The fundamental findings described above are supported by biological evidence. In addition, the results of the stability analysis, error analysis, and validation procedures used in the current study suggest that the suggested model is appropriate and effective for the inquiry at hand. Furthermore, the following innovative deductions and inferences drawn from the numerical data are provided:

  1. 1.

    The large volumes of source input result in higher Ca2+ levels, which boosts the ATP release in normal fibroblast and cystic fibrosis fibroblast. These changes in ATP signalling can result in fibrotic disorders like fibrosis [46].

  2. 2.

    The presence of buffers decreases Ca2+ and IP3 levels in normal fibroblast and cystic fibrosis fibroblast and lowers the rate of selective death of fibroblasts. insufficient quantities of EGTA and calmodulin buffers can lead to cystic fibrosis [77].

  3. 3.

    When buffer is low, Ca2+ levels rise, increasing ATP release in fibroblasts as well as cystic fibrosis fibroblast. The increase in Ca2+ and IP3 concentrations within the cell promotes the loss of fibroblast cells, which leads to cancer [80].

  4. 4.

    Increased ATP production is risky since it might result in fibrotic diseases. One more novelty of the results is the spatiotemporal ATP production are greater in cystic fibrosis patients because the Ca2+ concentration is 30% higher in CF fibroblasts than in normal fibroblasts [77].

Disruptions in numerous generative processes of IP3 and Ca2+dynamics might result in altered ATP synthesis, leading to various fibrotic diseases. Lowered buffering capacity, impaired buffer association performance, high levels of source inflow, and fluctuations in IP3 levels can induce increases in free Ca2+ levels and ATP generation, which is the cause of cystic fibrosis when there is a discrepancy between adenosine triphosphate production and its metabolism.

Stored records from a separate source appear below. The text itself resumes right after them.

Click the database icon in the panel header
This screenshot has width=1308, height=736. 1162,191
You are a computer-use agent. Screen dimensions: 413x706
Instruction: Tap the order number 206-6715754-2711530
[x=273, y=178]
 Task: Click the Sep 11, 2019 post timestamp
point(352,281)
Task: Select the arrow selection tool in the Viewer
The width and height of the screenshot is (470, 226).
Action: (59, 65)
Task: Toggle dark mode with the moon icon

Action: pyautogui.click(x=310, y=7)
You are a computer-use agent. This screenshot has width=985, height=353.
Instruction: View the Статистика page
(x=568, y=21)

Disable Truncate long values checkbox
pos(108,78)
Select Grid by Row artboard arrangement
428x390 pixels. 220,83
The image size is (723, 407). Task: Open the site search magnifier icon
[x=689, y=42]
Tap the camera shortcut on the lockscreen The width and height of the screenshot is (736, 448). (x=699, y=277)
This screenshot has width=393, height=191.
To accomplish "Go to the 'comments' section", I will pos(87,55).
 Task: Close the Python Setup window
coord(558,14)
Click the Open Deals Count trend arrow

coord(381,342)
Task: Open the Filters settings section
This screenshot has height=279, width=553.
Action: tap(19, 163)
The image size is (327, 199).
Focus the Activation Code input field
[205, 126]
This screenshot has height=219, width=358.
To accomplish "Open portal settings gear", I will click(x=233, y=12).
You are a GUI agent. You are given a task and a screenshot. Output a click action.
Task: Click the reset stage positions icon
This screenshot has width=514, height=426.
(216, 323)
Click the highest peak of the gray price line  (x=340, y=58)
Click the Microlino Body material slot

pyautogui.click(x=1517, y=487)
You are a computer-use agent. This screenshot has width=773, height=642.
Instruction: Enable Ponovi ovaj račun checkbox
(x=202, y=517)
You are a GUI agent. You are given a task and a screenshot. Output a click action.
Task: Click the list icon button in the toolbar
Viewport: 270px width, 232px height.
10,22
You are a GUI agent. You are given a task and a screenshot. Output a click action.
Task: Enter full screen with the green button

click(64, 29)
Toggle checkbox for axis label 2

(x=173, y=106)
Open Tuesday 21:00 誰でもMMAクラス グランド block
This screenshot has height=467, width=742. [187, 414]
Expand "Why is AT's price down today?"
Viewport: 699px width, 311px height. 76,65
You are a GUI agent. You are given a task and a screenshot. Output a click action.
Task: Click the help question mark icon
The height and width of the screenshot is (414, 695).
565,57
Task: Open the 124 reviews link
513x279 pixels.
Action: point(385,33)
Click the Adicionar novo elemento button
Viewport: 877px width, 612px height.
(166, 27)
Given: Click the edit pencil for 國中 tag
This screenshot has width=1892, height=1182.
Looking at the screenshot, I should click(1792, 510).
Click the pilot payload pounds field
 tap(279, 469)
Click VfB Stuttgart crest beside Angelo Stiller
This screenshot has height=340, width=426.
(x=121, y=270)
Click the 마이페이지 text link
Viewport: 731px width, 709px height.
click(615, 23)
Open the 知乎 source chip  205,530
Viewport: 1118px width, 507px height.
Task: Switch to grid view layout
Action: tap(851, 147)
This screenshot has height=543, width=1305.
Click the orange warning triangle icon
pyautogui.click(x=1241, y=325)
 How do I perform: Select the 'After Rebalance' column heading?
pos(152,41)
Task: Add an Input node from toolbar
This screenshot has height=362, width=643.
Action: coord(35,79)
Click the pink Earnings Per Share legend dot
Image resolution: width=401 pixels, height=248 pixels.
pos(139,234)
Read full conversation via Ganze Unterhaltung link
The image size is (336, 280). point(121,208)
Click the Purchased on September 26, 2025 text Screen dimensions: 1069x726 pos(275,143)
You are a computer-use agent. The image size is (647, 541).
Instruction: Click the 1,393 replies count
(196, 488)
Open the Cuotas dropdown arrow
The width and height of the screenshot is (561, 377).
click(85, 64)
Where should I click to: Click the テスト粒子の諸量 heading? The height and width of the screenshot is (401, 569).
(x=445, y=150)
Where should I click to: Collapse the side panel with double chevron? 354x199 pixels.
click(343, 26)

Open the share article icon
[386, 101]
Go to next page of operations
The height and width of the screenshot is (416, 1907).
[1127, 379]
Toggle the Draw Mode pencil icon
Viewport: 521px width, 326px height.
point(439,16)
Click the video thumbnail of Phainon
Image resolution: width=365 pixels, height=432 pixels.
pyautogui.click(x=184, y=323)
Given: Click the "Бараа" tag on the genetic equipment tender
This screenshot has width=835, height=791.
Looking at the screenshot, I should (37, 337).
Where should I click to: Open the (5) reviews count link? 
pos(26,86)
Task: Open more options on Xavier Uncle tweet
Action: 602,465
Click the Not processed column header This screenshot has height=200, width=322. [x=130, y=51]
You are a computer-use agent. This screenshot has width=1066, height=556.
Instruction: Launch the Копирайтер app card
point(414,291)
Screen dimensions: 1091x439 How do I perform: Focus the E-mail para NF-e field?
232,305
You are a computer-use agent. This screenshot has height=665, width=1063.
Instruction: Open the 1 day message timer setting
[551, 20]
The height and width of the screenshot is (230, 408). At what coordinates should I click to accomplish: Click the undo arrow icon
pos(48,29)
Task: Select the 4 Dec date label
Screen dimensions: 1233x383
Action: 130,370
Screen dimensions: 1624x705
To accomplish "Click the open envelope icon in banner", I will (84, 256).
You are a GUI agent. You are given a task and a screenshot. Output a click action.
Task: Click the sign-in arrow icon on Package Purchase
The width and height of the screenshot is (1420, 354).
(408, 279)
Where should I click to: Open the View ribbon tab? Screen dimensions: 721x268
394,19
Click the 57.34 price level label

The results concur with biological realities. In the current work, the FEM technique is extremely successful. The model proposed sheds light on the underlying processes of Ca2+ and IP3 dynamics that cause an increase in ATP production, which has been identified as a factor causing cytotoxicity and contributing to the development of cystic fibrosis. The findings highlight the challenge of determining the correct constitutive procedure of IP3 and Ca2+ dynamics, crucial in ATP production alterations in fibrosis. Although many questions remain unanswered, the results from studying the relationships between the constitutive processes of IP3 and Ca2+ dynamics and ATP synthesis can pave the way to address the aforementioned challenges.